Data supplied:
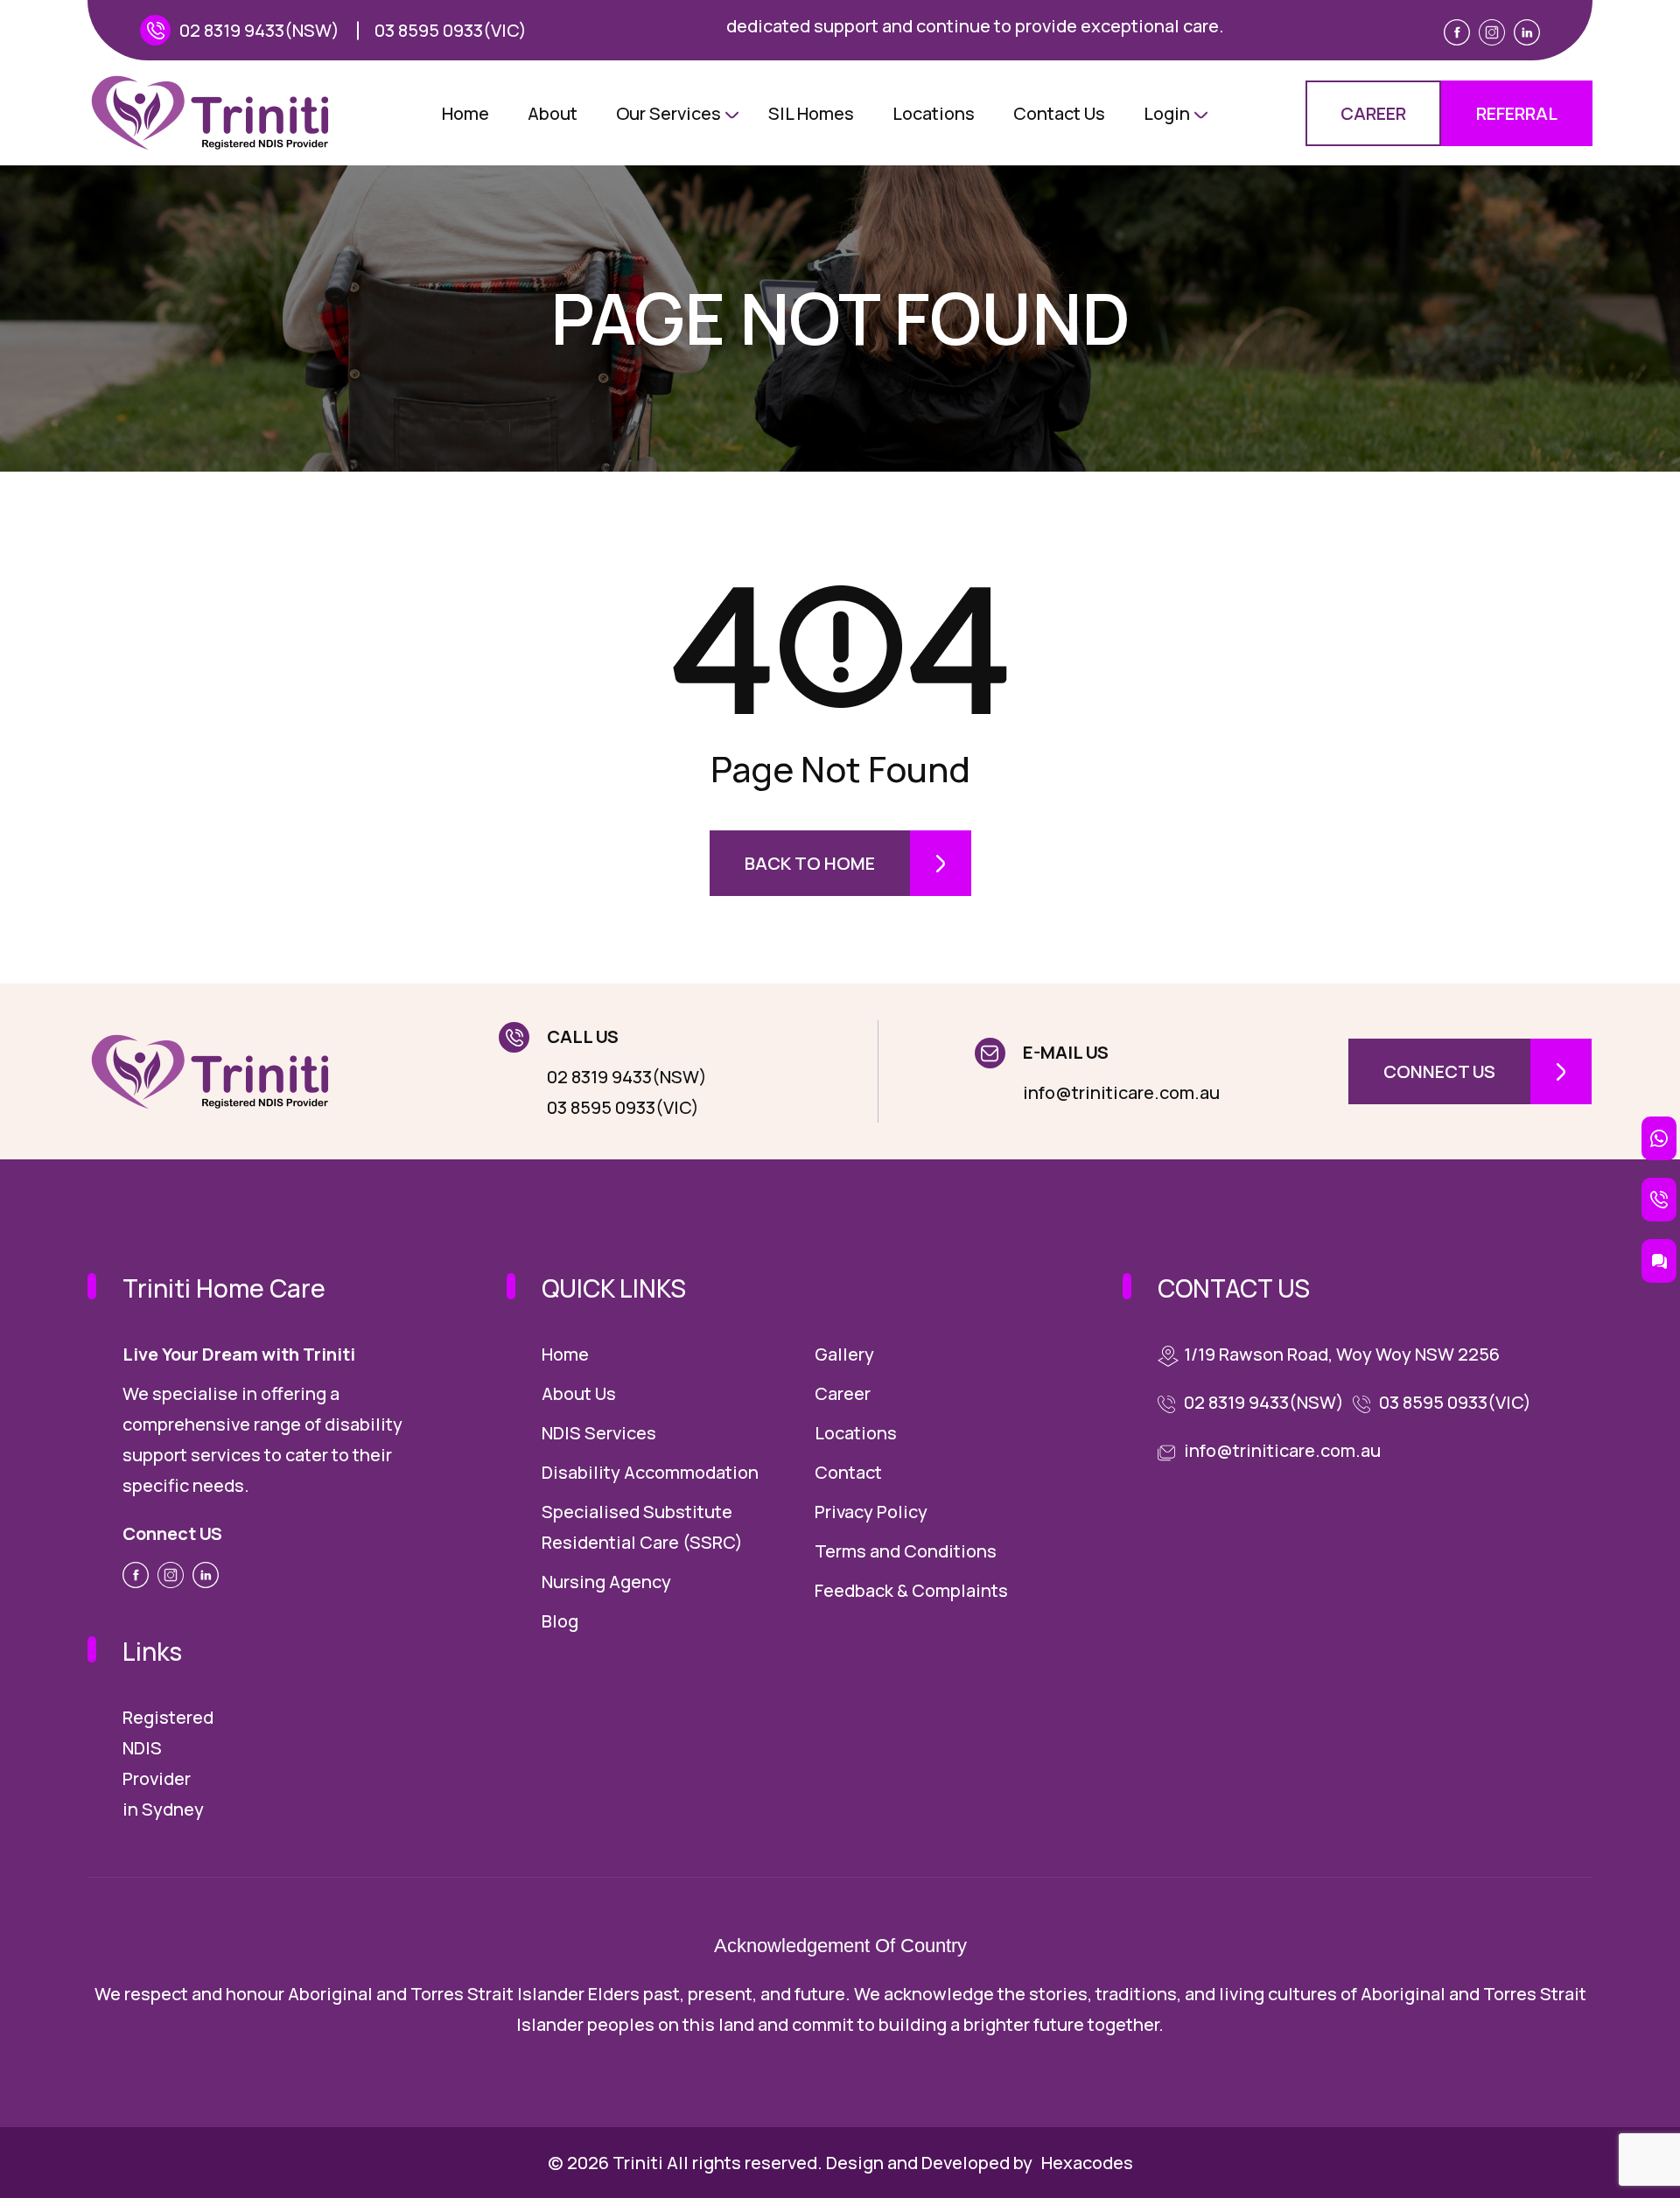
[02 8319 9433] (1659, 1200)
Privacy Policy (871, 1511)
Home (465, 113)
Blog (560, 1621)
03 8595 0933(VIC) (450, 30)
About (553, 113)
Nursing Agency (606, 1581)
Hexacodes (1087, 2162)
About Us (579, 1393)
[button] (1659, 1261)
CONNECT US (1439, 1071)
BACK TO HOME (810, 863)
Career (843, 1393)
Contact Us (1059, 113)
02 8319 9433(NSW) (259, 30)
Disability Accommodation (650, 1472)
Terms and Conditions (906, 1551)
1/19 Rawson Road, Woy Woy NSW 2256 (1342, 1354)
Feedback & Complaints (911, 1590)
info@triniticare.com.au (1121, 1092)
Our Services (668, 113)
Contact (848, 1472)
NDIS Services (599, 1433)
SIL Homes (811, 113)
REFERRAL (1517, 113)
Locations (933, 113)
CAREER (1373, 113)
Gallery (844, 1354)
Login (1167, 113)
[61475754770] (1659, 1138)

Problem description: Without the pictures, write out the entire listing exactly.

Worked solution:
[02 8319 9433] (1659, 1200)
Privacy Policy (871, 1511)
Home (465, 113)
Blog (560, 1621)
03 8595 0933(VIC) (450, 30)
About (553, 113)
Nursing Agency (606, 1581)
Hexacodes (1087, 2162)
About Us (579, 1393)
[button] (1659, 1261)
CONNECT US (1439, 1071)
BACK TO HOME (810, 863)
Career (843, 1393)
Contact Us (1059, 113)
02 8319 9433(NSW) (259, 30)
Disability Accommodation (650, 1472)
Terms and Conditions (906, 1551)
1/19 Rawson Road, Woy Woy NSW 2256 (1342, 1354)
Feedback & Complaints (911, 1590)
info@triniticare.com.au (1121, 1092)
Our Services (668, 113)
Contact (848, 1472)
NDIS Services (599, 1433)
SIL Homes (811, 113)
REFERRAL (1517, 113)
Locations (933, 113)
CAREER (1373, 113)
Gallery (844, 1354)
Login (1167, 113)
[61475754770] (1659, 1138)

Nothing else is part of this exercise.